Home > Cardiology > ACC 2023 > Prevention > Anticoagulation in non-critically ill hospitalised COVID patients

Anticoagulation in non-critically ill hospitalised COVID patients

Presented By
Prof. Valentín Fuster, Icahn School of Medicine at Mount Sinai, NY, USA
ACC 2023
Phase 4, FREEDOM COVID Anticoagulation

The FREEDOM COVID Anticoagulation trial failed to demonstrate that therapeutic anticoagulation compared with prophylactic anticoagulation reduces 30-day composite events among non-critically ill patients hospitalised with COVID-19. There was no difference between the 2 full-dose anticoagulation strategies, full-dose enoxaparin or apixaban in the primary and key secondary endpoints.

COVID-19 can cause microvascular and macrovascular complications, but whether therapeutic-dose anticoagulation improves the prognosis of non-critically ill patients with COVID-19 is uncertain. Thus, the FREEDOM COVID Anticoagulation trial (NCT04512079) was set up to compare prophylactic-dose anticoagulation with therapeutic-dose anticoagulation in patients hospitalised with COVID-19 not requiring intensive care unit (ICU) treatment [1]. Prof. Valentín Fuster (Icahn School of Medicine at Mount Sinai, NY, USA) presented the results.

The modified intention-to-treat population consisted of 3,398 participants (average age 53 years; 40% women) from 76 centres in 10 countries. They were randomised to open-label prophylactic-dose enoxaparin (group A, n=1,141), therapeutic-dose enoxaparin (group B, n=1,136), or therapeutic-dose apixaban (group C, n=1,121). The primary effectiveness endpoint was time to first event rate within 30 days of all-cause mortality, intubation requiring mechanical ventilation, systemic thromboembolism, or ischaemic stroke. This composite endpoint was assessed in the prophylactic-dose group and compared with the 2 therapeutic-dose groups taken together. The primary safety endpoint was the in-hospital rate of major bleeding.

At 30 days, the difference in the primary effectiveness outcome was not statistically significant and occurred in 13.2% of patients in group A and 11.3% of patients in groups B and C combined (HR 0.85; 95% CI 0.69–1.04; P=0.11).

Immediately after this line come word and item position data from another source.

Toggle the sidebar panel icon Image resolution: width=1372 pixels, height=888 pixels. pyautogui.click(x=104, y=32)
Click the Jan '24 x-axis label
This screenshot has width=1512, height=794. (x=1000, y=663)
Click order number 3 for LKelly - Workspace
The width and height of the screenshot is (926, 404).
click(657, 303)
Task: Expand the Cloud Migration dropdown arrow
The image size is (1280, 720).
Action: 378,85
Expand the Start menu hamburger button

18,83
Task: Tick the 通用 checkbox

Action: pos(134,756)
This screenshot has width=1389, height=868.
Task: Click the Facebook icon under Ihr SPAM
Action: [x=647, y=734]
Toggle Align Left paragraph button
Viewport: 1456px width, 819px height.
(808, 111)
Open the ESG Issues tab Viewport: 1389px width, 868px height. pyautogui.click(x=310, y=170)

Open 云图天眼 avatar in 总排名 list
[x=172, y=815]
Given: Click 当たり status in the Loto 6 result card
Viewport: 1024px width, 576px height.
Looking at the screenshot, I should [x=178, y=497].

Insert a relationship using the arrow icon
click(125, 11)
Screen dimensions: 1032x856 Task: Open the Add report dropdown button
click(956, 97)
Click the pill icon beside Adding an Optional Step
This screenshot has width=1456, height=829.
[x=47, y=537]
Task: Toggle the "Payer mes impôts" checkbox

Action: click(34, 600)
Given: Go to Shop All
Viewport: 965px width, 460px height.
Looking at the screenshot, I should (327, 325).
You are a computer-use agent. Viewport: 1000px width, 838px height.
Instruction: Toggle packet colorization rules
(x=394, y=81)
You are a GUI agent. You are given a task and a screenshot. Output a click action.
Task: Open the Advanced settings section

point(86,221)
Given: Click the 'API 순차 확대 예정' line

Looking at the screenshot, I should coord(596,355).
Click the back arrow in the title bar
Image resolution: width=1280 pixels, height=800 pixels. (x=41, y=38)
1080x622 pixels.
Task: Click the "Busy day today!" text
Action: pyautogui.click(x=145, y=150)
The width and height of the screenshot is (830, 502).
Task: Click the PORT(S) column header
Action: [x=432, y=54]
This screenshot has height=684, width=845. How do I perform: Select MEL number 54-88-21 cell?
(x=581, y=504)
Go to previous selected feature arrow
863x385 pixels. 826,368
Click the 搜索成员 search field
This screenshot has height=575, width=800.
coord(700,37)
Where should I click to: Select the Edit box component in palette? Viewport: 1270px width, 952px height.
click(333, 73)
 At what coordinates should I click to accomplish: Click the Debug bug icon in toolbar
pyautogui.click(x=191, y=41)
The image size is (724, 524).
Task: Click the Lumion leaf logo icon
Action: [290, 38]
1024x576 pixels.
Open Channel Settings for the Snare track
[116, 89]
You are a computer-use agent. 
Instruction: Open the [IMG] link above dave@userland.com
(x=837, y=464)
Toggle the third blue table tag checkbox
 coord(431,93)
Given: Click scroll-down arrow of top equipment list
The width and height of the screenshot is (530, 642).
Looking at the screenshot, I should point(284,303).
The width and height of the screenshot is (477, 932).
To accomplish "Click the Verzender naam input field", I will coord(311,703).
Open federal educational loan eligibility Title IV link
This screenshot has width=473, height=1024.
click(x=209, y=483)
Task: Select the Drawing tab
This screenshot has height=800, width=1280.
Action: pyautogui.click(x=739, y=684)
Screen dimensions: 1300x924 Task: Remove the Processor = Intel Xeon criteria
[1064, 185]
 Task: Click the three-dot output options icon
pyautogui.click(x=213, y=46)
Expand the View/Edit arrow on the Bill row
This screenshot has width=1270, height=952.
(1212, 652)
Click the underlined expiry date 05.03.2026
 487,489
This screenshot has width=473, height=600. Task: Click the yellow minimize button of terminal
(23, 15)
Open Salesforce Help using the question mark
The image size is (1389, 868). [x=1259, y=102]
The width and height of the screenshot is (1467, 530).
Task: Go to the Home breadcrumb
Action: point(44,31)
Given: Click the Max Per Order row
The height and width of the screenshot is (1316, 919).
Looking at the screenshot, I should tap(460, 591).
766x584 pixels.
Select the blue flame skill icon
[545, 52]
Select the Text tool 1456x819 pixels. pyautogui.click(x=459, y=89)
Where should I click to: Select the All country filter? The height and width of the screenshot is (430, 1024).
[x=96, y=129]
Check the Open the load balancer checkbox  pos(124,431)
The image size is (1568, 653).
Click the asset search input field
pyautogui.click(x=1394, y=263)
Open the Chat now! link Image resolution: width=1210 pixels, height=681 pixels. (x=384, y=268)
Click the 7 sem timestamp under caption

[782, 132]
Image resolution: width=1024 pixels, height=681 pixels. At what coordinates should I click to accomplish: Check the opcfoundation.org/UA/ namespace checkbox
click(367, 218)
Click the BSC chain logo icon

All-cause mortality was nominally lower, occurring in 7.0% of patients in group A versus 4.9% of patients in groups B and C (HR 0.70; 95% CI 0.52–0.93; P=0.01; see Table). The safety endpoint of major bleeding was infrequent in all 3 groups: 1 (0.1%) in group A, 6 (0.5%) in group B, and 3 (0.3%) in group C.

Table: Results of the 30-day primary effectiveness components [1]

*This event was a haemorrhagic stroke and was not included as a component of the primary endpoint; there were no ischaemic strokes.

Prof. Fuster said that the number of primary events was lower than expected, mainly due to a low event rate in India, which reduced the study’s power. “Based on these findings,” he concluded, “the use of therapeutic-dose anticoagulation may improve outcomes in non-critically ill patients hospitalised with COVID-19 who are at increased risk for adverse events but do not yet require ICU level of care.” Results should be interpreted in the context of other trials evaluating intensity of anticoagulation in this population.

  1. Fuster V, et al. Anticoagulation Strategies In Non-critically Ill Hospitalized Covid-19 Patients: Principal Outcomes Of The Freedom Covid Anticoagulation Trial. Session 410-12, ACC Scientific Session 2023, 4–6 March, New Orleans, USA.